Le déclin de la symbolique de la perpétuation
Selon le sociologue Tristan Bridges, en 1950, 25% de toutes les filles et 35% de tous les garçons portaient un des 10 prénoms les plus populaires de l’époque (en France après la guerre, 10 à 15% des enfants s’appelaient Jean ou Marie) En 2010, ce chiffre tournait autour de 8% pour les deux sexes (en France, 1,71% des garçons ont reçu le prénom masculin le plus donné cette année-là, Nathan, et 1,63% des filles ont été baptisées Emma, son pendant féminin). Bridges attribue ce changement à la «théorie de la modernisation» des modes de prénoms; c’est-à-dire que la pression pour donner aux enfants un prénom traditionnel a diminué en même temps que l’importance des institutions religieuses et des cellules familiales élargies.

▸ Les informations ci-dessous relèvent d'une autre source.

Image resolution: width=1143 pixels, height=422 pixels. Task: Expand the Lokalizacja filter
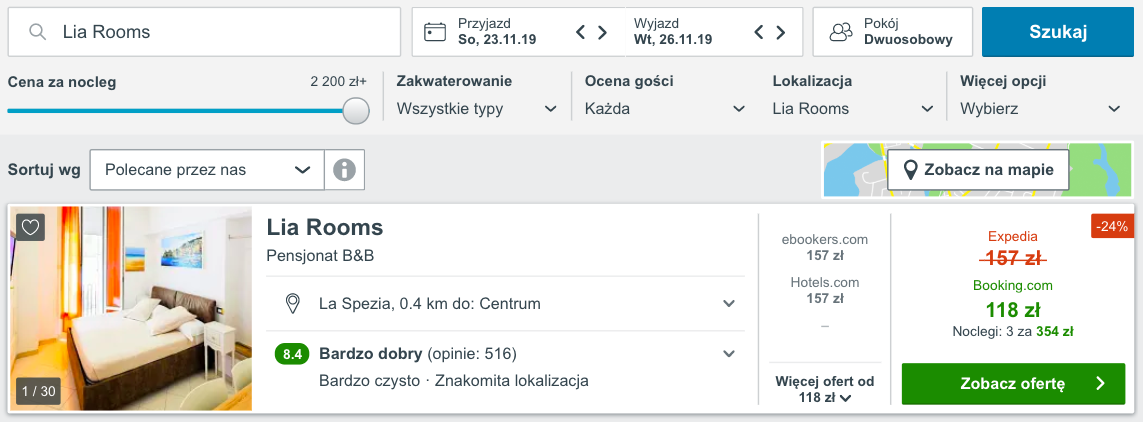[851, 109]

Bridges souligne aussi que jusqu’à très récemment –et c’est également le cas en France–, les prénoms masculins populaires étaient toujours plus donnés que leurs pendants féminins –ce qui signifie que les garçons portant les prénoms les plus appréciés étaient plus nombreux que les filles aux prénoms répandus. Il attribue ce changement à la parité et, en citant Alice Rossi, au fait qu’aujourd’hui les hommes sont moins susceptibles d’être considérés comme «les porteurs symboliques de la perpétuation de la famille ».

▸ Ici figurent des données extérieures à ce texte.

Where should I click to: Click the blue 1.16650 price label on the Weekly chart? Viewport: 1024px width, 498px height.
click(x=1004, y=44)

Les familles diplômées et à hauts revenus sont celles qui lancent les modes, et qu’elles recherchent des prénoms qui démarquent leurs enfants de la plèbe
Mais le désir de donner un prénom unique à son bébé ne se limite peut-être pas à la volonté de se distinguer, maintenant que se démarquer est devenu tendance. Steven D. Levitt et Stephen J. Dubner, l’équipe de Freakonomics, expliquent que donner un prénom à son enfant s’inscrit dans une démarche de réussite sociale motivée par des espoirs financiers et professionnels. Les données indiquent que les familles diplômées et à hauts revenus sont celles qui lancent les modes, et qu’elles recherchent des prénoms qui démarquent leurs enfants de la plèbe. Ensuite, le prénom « descend le long de l’échelle sociale », jusqu’à finir par se démoder.
Un véritable risque pour l'avenir ?
En ayant cela à l’esprit, les parents peuvent, consciemment ou pas, avoir l’impression que quand d’autres personnes utilisent le prénom de leur enfant, elles mettent en péril ses chances de réussite, en quelque sorte. Cependant, il reste encore à démontrer que porter un prénom populaire puisse compromettre l’avenir d’un enfant.
Comme souvent avec les parents d’aujourd’hui, le mélodrame autour du vol de prénom a davantage un rapport avec la menace qu’il représente pour l’identité des parents que pour celle de leurs enfants. Concrètement, aucun enfant n’est traumatisé par le fait de porter le même prénom qu’un camarade de classe ou qu’un cousin. J’ai été à l’école avec des fournées de Jennifer et autres Jessica et je vous promets qu’elles s’en sont sorties indemnes. Grandir dans un environnement où les prénoms sont considérés comme des propriétés privées et où le «vol» de prénom est susceptible de détruire une longue amitié est bien plus insupportable que d’avoir le même prénom qu’un autre gamin.